Passage ::
Edit strings vars in compiled exe? C++ win32

I want to have a few strings in my c++ app and I want to be able to edit them later in the deployed applications (the compiled exe), Is there a way to make the exe edit itself or it resources so I can update the strings value?
The app checks for updates on start, so I'm thinking about using that to algo send the command when I need to edit the strings (for example the string that contains the url used to check for updates).
I don't want to use anything external to the exe, I could simply use the registry but I prefer to keep everything inside the exe.
I am using visual studio 2010 c++ (or any other version of ms visual c++).

I know you said you don't want to use anything external to the program, but I think what you really want in this case is a resource-only DLL. The executable can load whichever DLL has the strings that you need in a given invocation.

Another idea is to move the strings into a "configuration" file, such as in XML or INI format.
Modifying the EXE without compilation is hacking and highly discouraged. You could use a hex editor, find the string and modify it. The new text must be have a length less than or equal to the original EXE.
Note, some virus checkers perform CRCs or checksums on the executables. Altering the executables is a red flag to these virus checkers.

It is impossible, unless your strings won't change in position & length.
So to make it possible: make your "size" of the, in your example, URL that is used to get updates pretty big (think of: 512 characters, null-filled at the end). This way, you have got some space to update the String.
Why is it impossible to use variable-sized strings? Well I can explain this with a small x86 Assembler snippet:
PUSH OFFSET test.004024F0
Let's say; at the offset of test.004024F0 is your variable-sized string. Now consider the change:
I want to insert a string, which is longer than the original string, which is stored before the string at 004024F0: This makes 004024F0 to a new value, let's say: 004024F5 (the new string, before this entry, is 5 characters longer than it's original).
You think it's simple: search for all 004024F0 and replace it with 004024F5? Wrong. 004024F0 can also be a regular "instruction" (to be precise: ADD BYTE PTR DS:[EAX+24],AL; LOCK ...). If this instruction happens to be in your code, it'll be replaced by something wrong.

Supplied data ::
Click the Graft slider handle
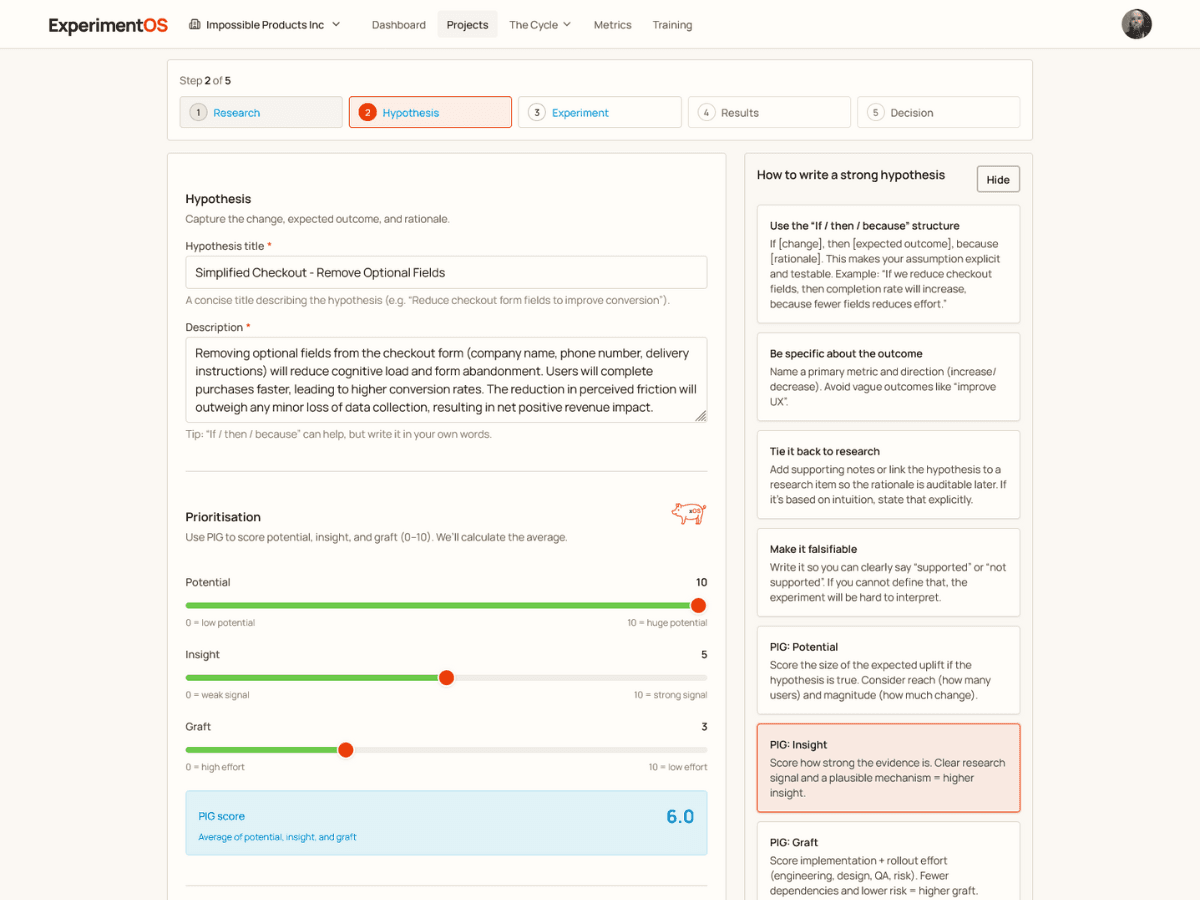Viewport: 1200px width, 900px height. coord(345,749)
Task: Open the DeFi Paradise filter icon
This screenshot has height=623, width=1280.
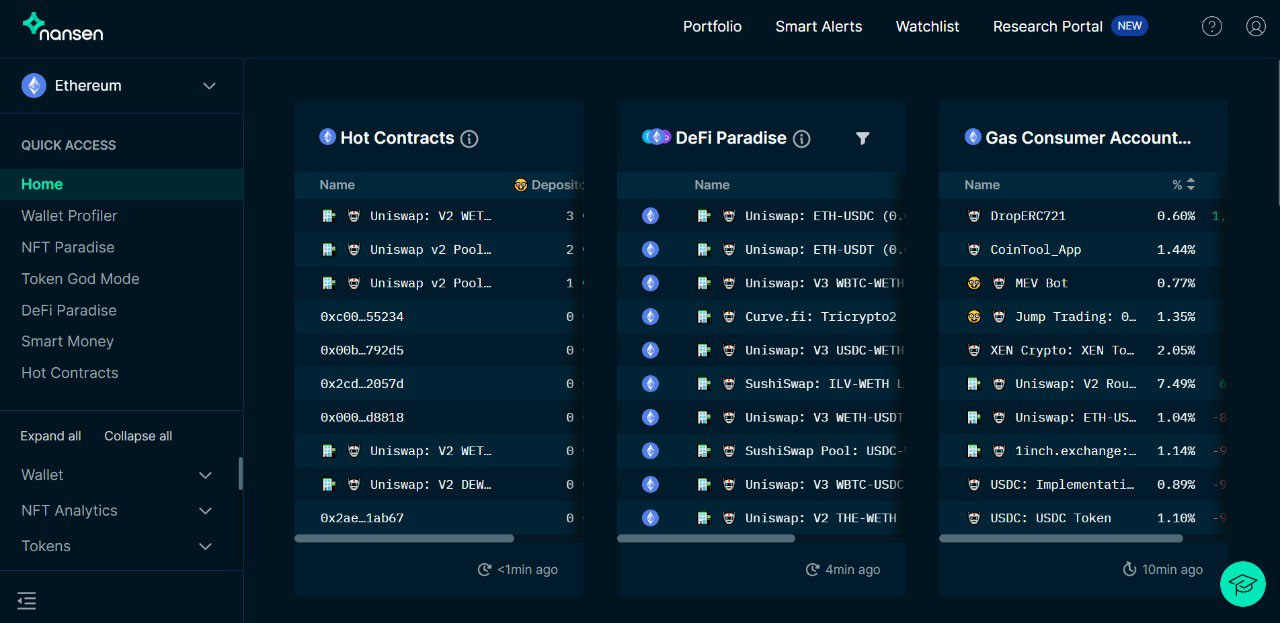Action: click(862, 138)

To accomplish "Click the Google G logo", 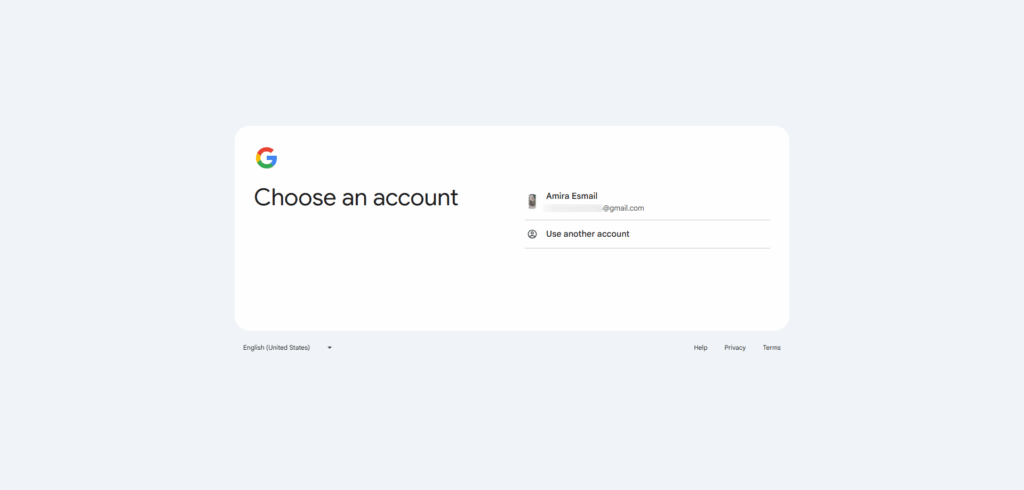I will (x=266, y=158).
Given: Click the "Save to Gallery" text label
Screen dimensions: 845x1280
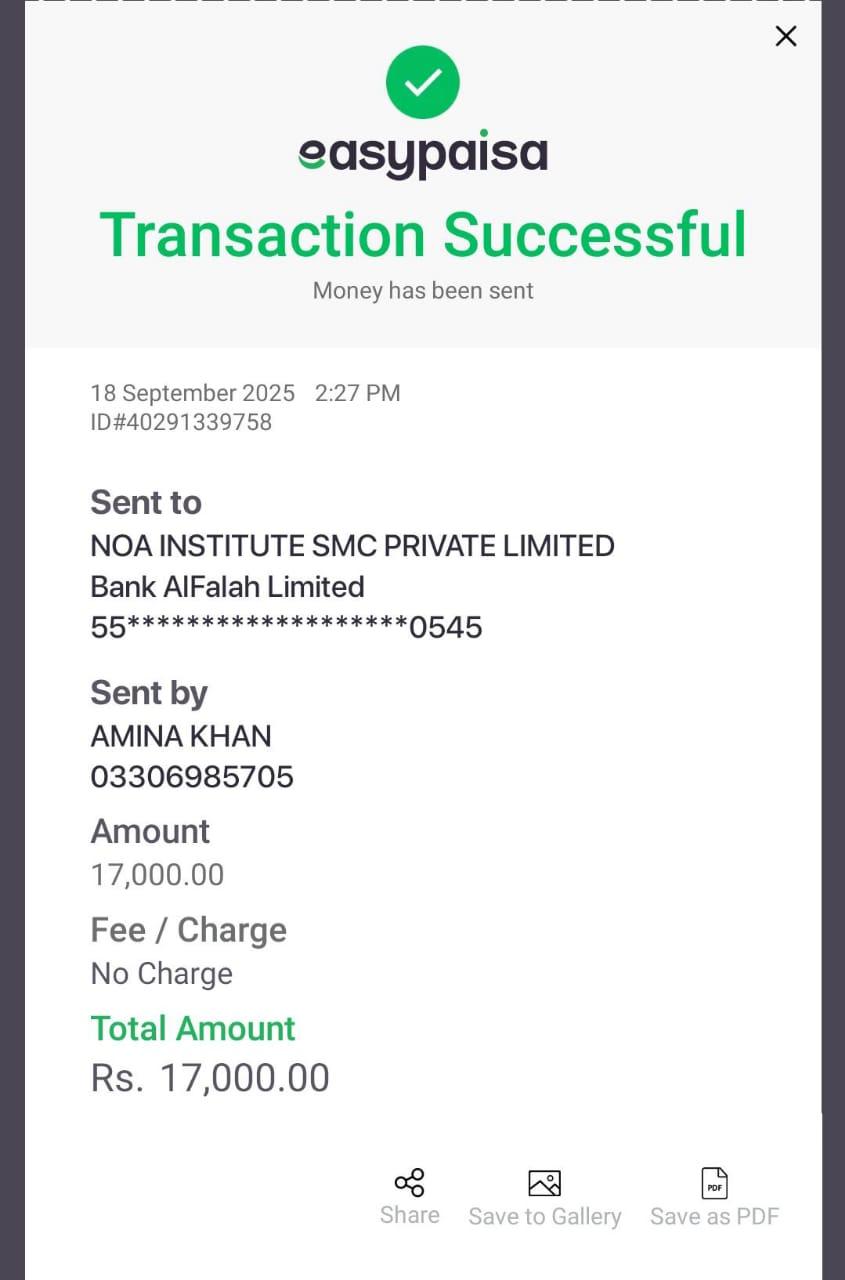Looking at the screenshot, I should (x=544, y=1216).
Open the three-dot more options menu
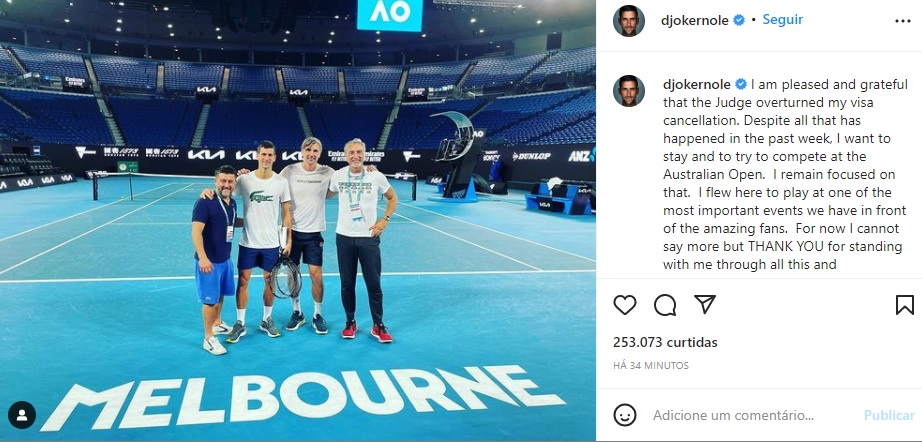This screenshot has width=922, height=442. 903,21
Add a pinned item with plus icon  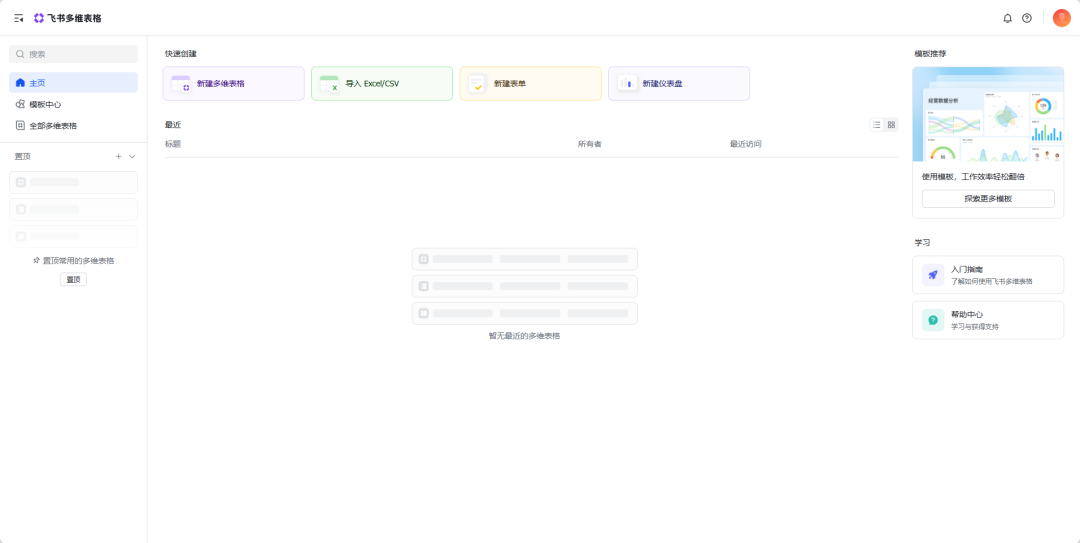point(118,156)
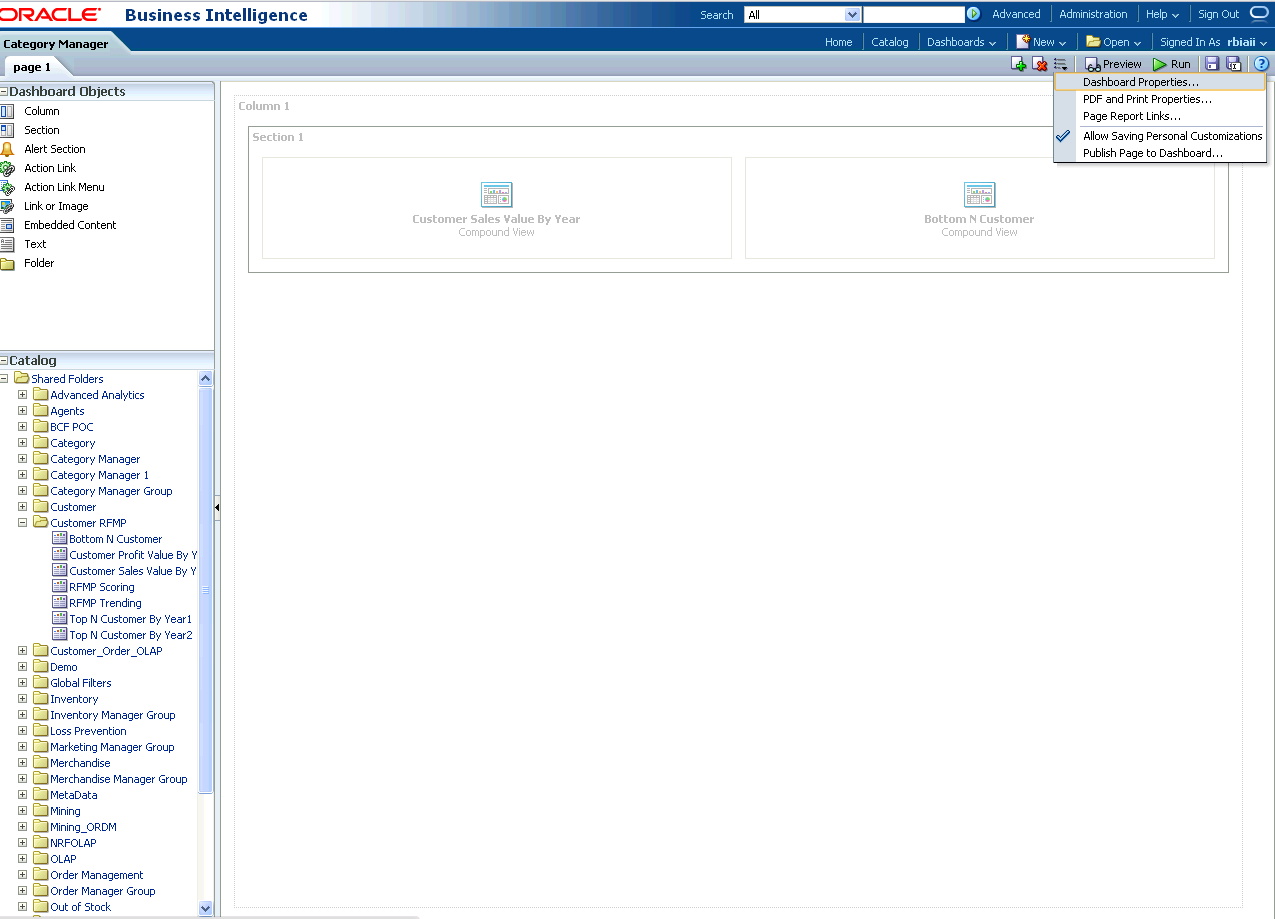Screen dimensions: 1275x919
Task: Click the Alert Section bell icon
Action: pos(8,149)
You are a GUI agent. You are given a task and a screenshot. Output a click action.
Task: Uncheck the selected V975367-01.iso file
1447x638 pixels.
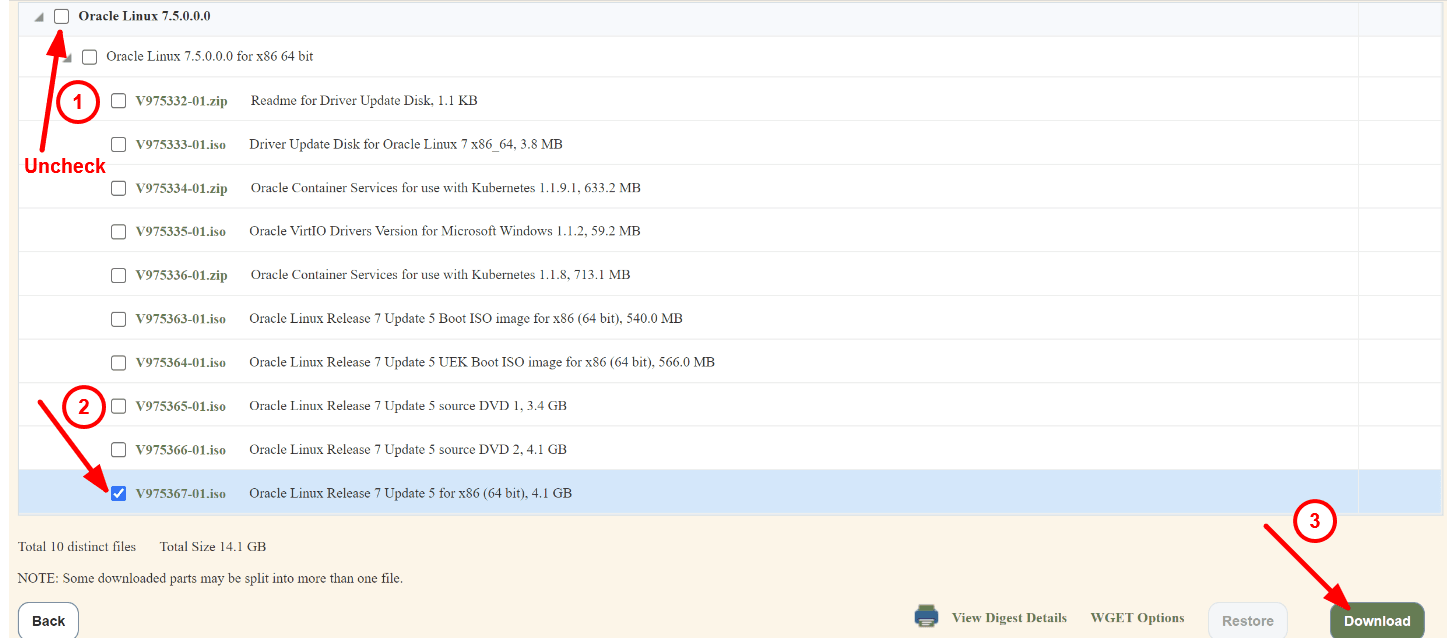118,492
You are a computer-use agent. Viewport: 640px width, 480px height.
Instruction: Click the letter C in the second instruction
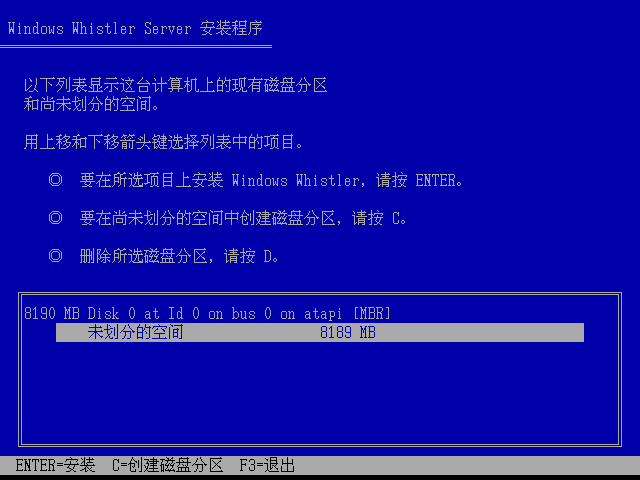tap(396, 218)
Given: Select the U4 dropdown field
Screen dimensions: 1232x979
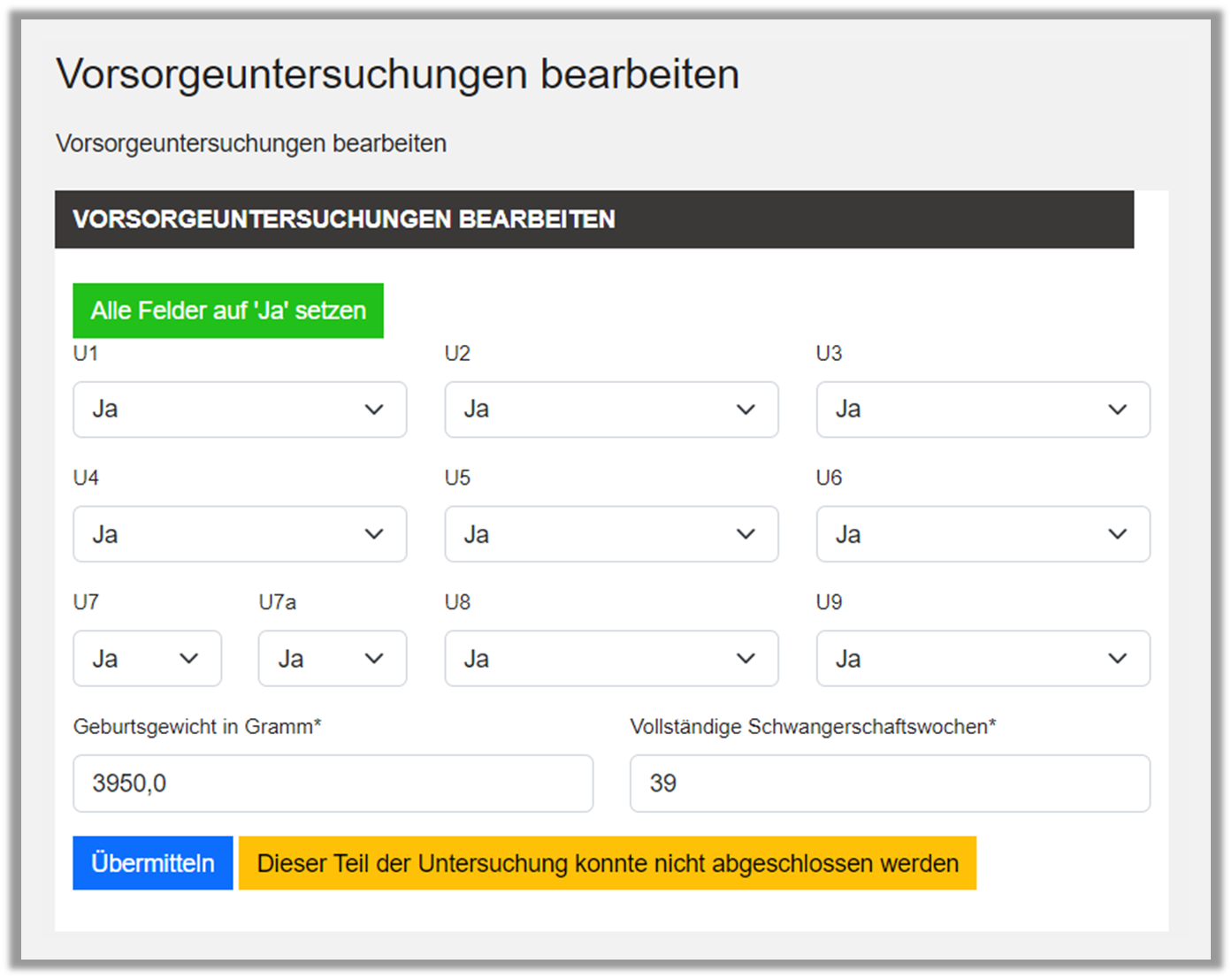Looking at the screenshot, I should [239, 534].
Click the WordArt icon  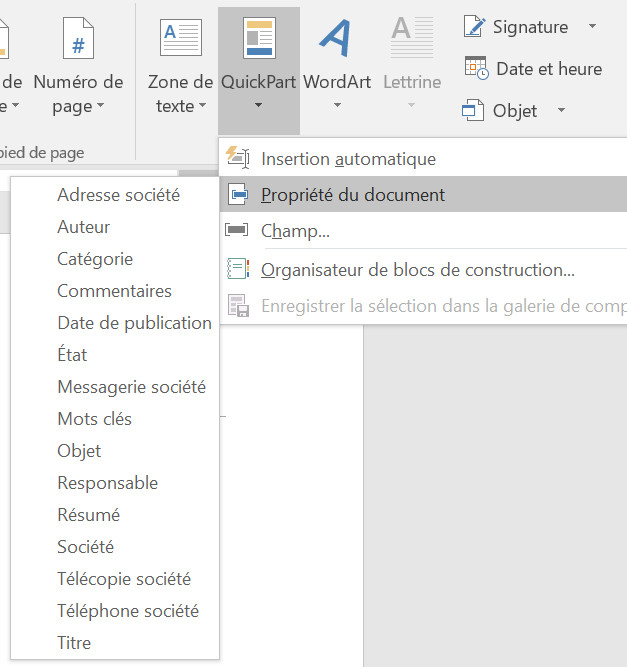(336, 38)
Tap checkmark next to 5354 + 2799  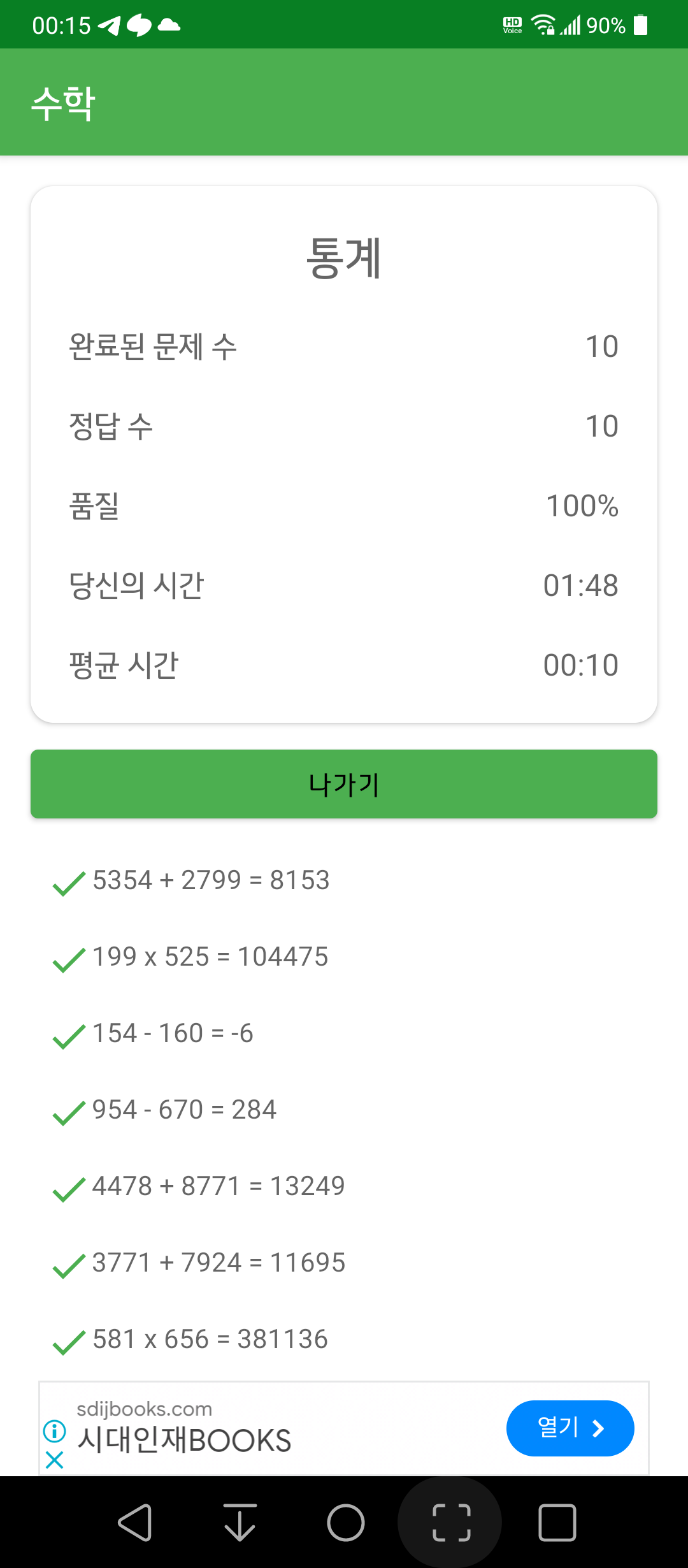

Work order 1 ::
Answer these about the thread on editing strings in a compiled exe:
(a) Which version of Visual Studio does the asker say they use?
(b) How long may the new text be when a string is changed with a hex editor?
(c) How many characters does the thread suggest reserving for the update URL?
Work order 2 ::
Substitute "zero-padded" for "null-filled" in the thread on editing strings in a compiled exe, beginning at the words "So to make it" and stopping after "than it's original).".
Work order 3 ::
Resume the thread on editing strings in a compiled exe from its last sentence.
The lines are not needed for anything here.

Written response 1 ::
(a) Visual Studio 2010 C++ (or any other version of MS Visual C++).
(b) Less than or equal to the length of the original.
(c) 512 characters, null-filled at the end.

Written response 2 ::
So to make it possible: make your "size" of the, in your example, URL that is used to get updates pretty big (think of: 512 characters, zero-padded at the end). This way, you have got some space to update the String.
Why is it impossible to use variable-sized strings? Well I can explain this with a small x86 Assembler snippet:
PUSH OFFSET test.004024F0
Let's say; at the offset of test.004024F0 is your variable-sized string. Now consider the change:
I want to insert a string, which is longer than the original string, which is stored before the string at 004024F0: This makes 004024F0 to a new value, let's say: 004024F5 (the new string, before this entry, is 5 characters longer than it's original).

Written response 3 ::
Well, you might think, what about searching for that PUSH instruction? Wrong: there are virtually unlimited ways to "PUSH". For instance, MOV EAX, 004024F0; MOV ESP, EAX; ADD ESP, 4. There is also the possibility that the field is calculated: MOV EAX, 00402000; ADD EAX, 4F0; .... So this makes it "virtually unlimited".
However, if you use statically sized fields; you don't have to change the code refering to Strings. If you reserve enough space of a specific field, then you can easily write a "longer" string than original, because the size of a string is calculated by finding the first "null-byte"; pad the rest of the field with nulls.
If you use statically sized fields, it's, however, very hard to find the "position in the file", at compile-time. Considering a lot of time spending hacking your own app; you can write code that modifies the .exe, and stores a new String value at a specified offset. This file-offset isn't known at compile time, and you can patch this file-offset yourself later, using a tool like OllyDbg. This enables the executable to patch itsself :-)

Creating a self-editing exe is a very ill-advised approach to solving this problem. You are much better off storing and reading the strings from an external file. Maybe if you provide some background as to why you don't want to use anything but an exe, we can address those issues?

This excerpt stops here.